Material for this task

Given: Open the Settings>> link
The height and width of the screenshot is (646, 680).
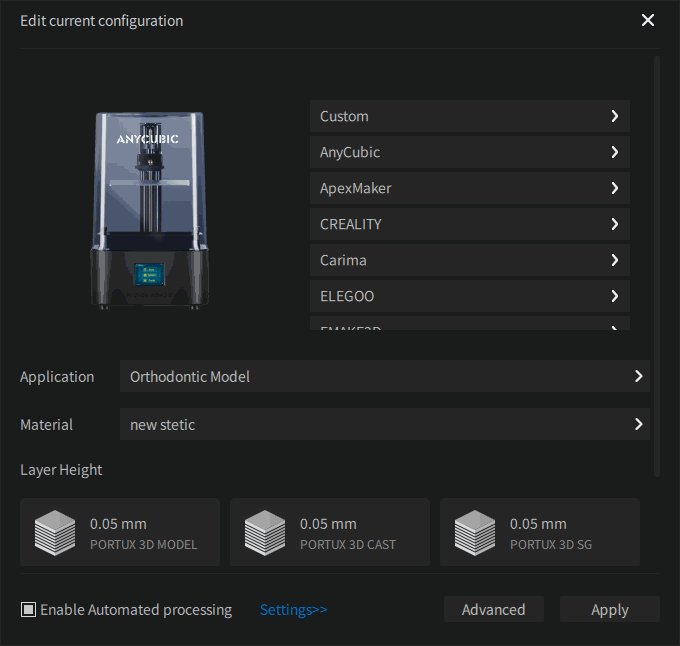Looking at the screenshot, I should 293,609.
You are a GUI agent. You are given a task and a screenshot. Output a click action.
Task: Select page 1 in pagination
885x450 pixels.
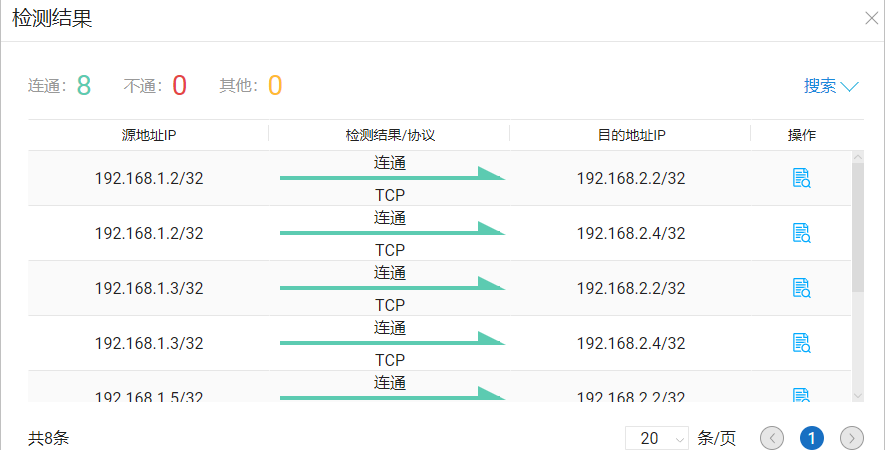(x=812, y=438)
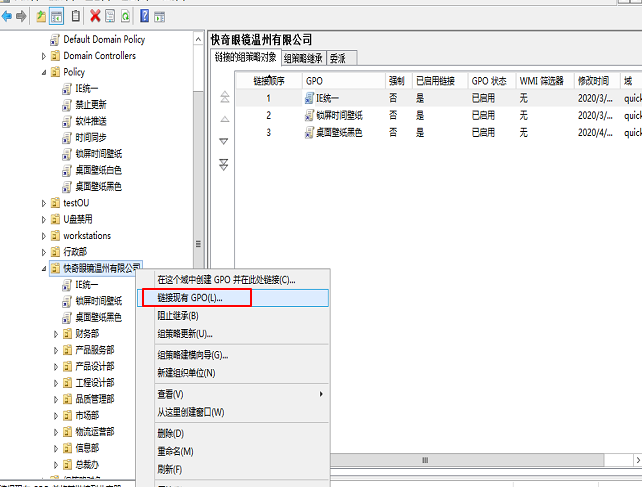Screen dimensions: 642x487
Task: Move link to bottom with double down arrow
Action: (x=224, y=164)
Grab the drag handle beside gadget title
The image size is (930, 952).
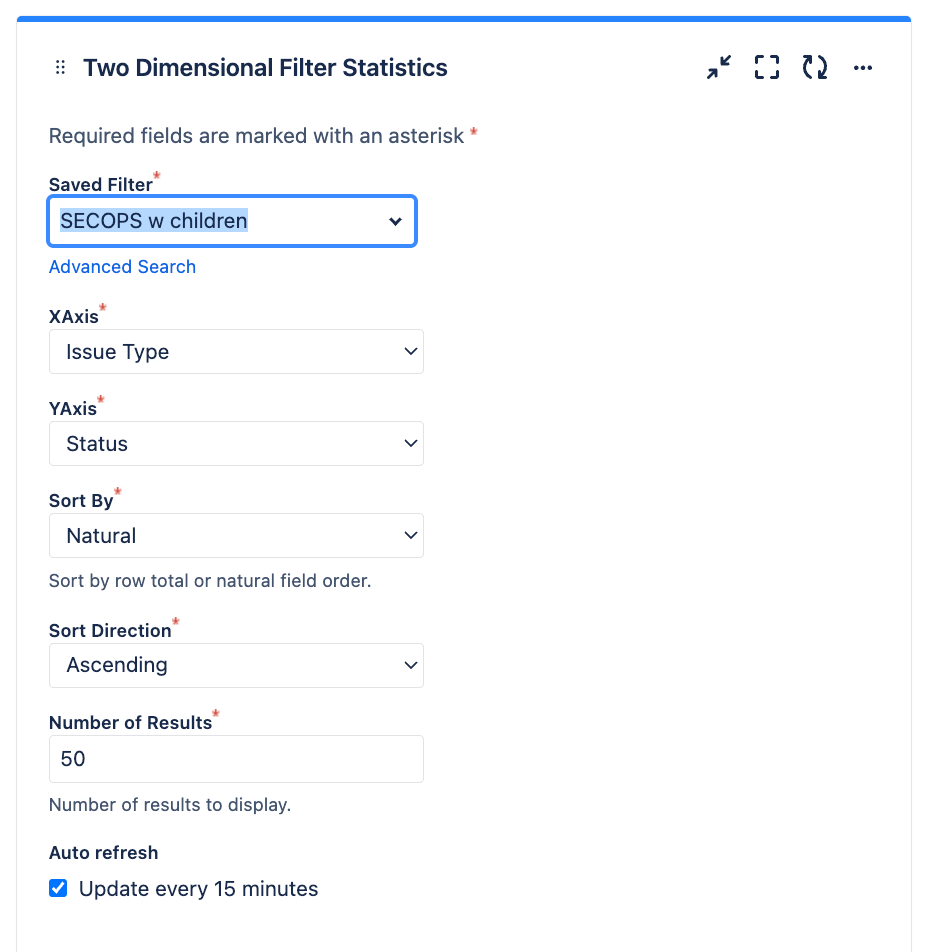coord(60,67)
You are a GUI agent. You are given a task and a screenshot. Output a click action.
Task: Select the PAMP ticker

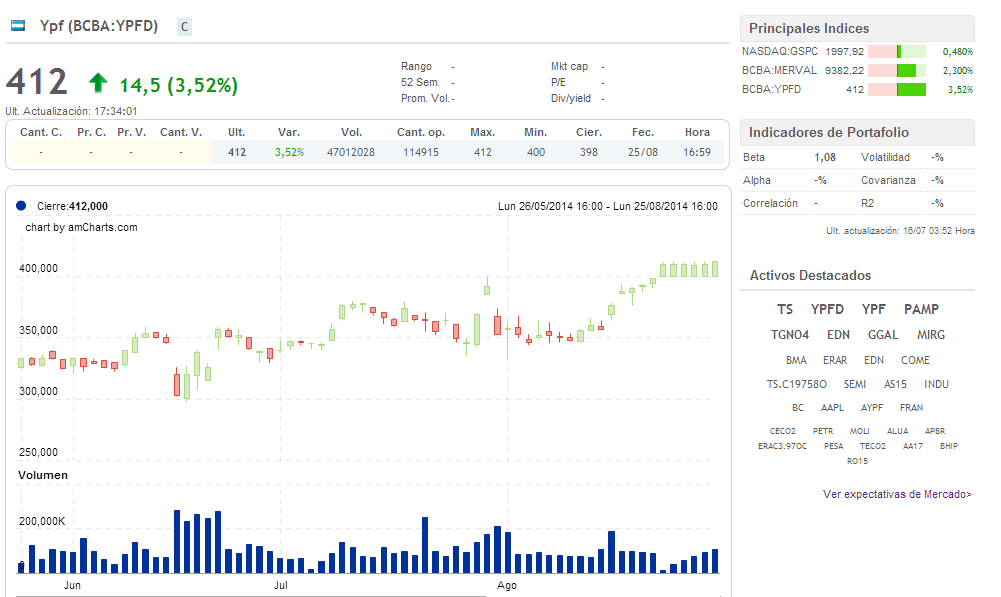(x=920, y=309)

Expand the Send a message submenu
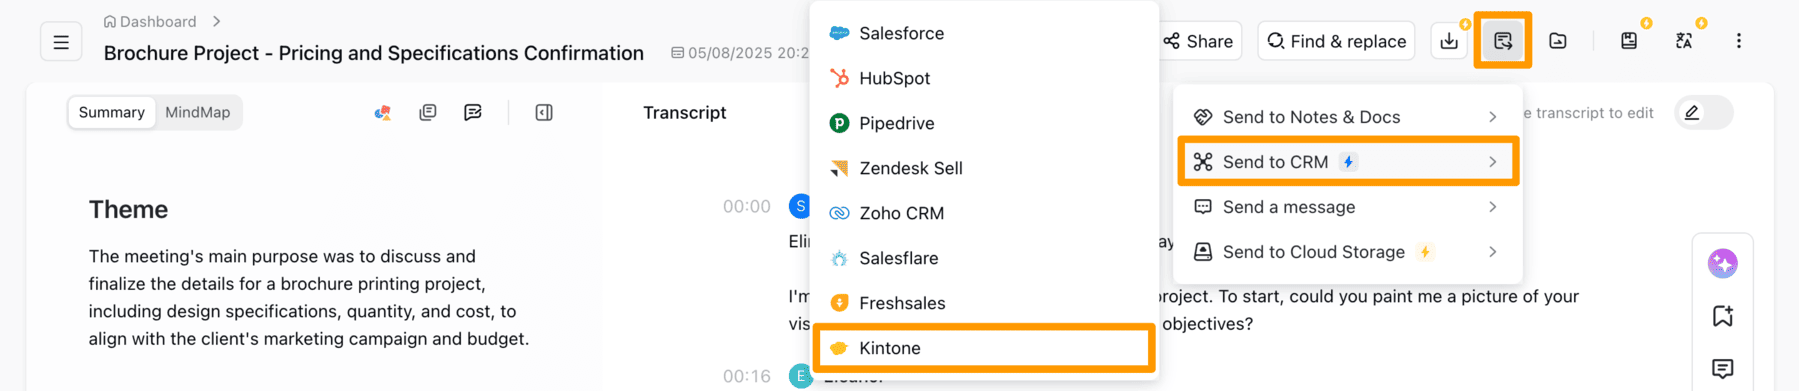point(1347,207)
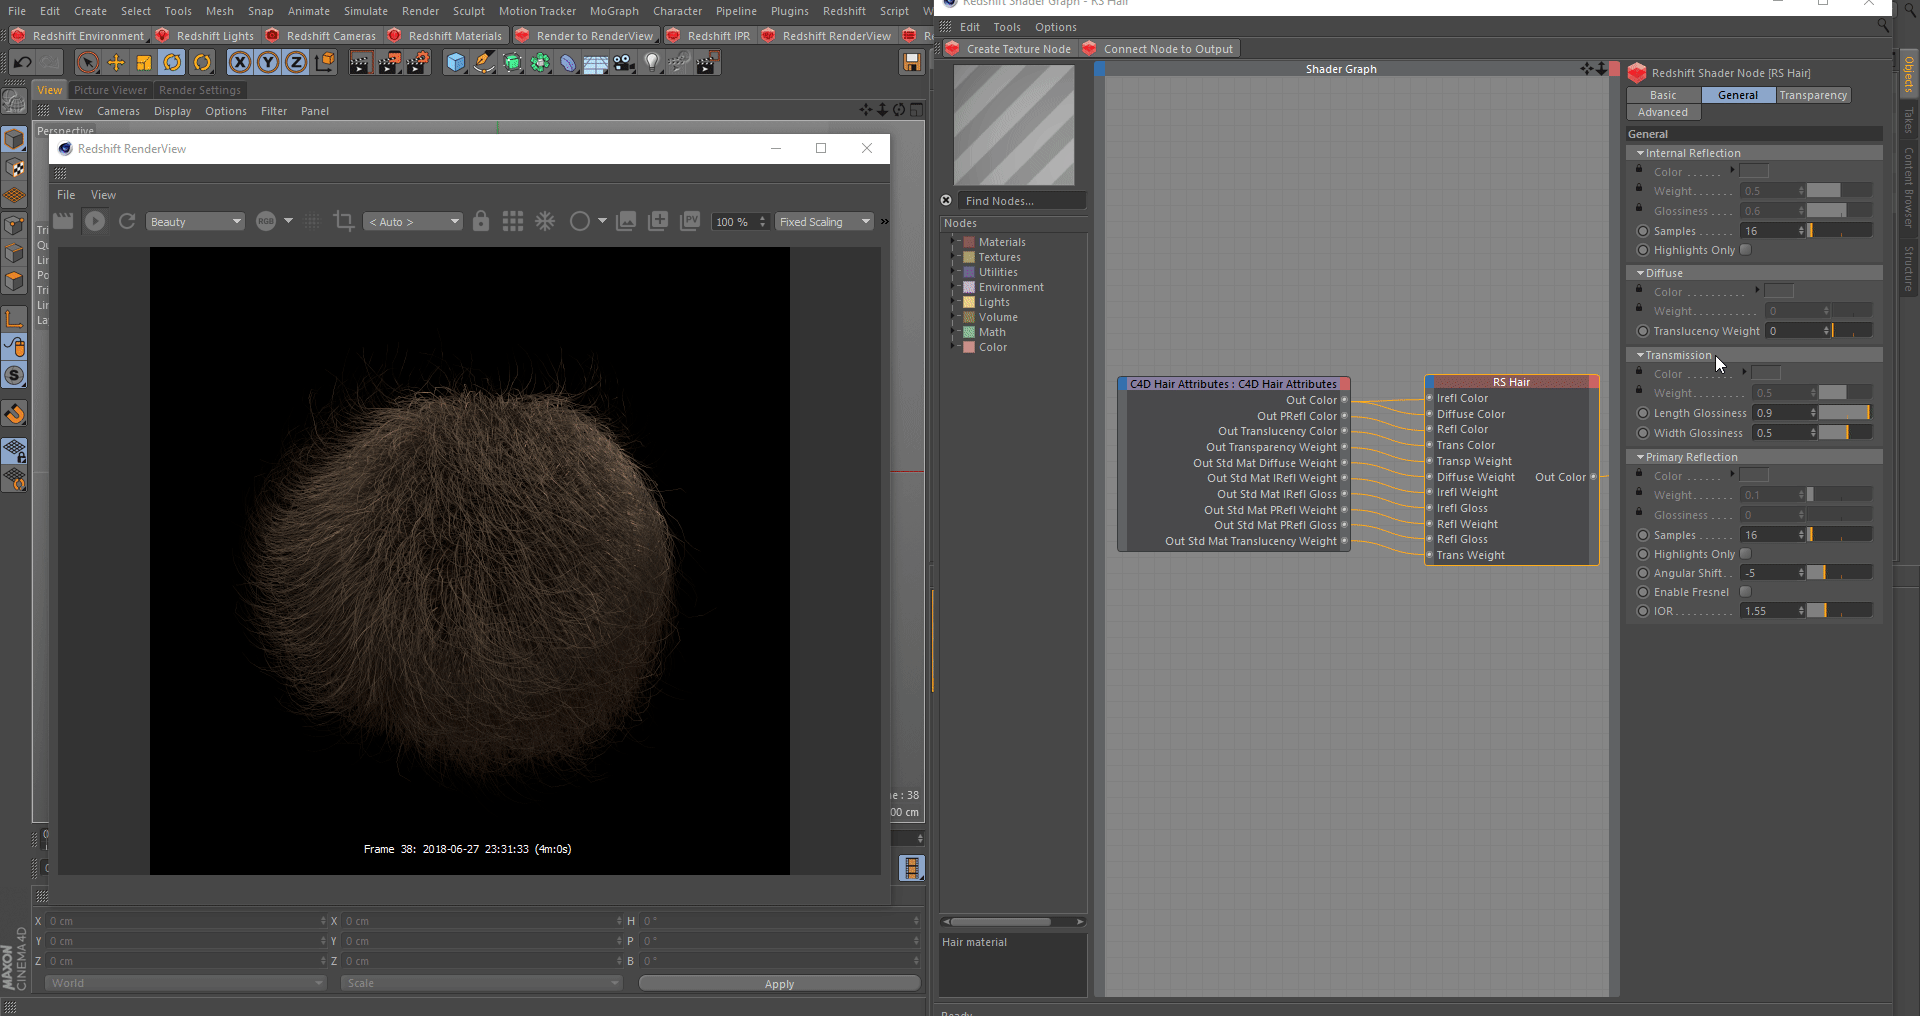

Task prompt
Please give again only the lines from the one containing "The image size is (930, 952)." through the last line of the entries above, exactly as they stand and without pictures.

Answer space
The image size is (930, 952).
coord(60,67)
You are a GUI agent. You are given a task and a screenshot. Output a click action.
Task: Select the PAMP ticker

(x=920, y=309)

Expand the Send a message submenu
point(1347,207)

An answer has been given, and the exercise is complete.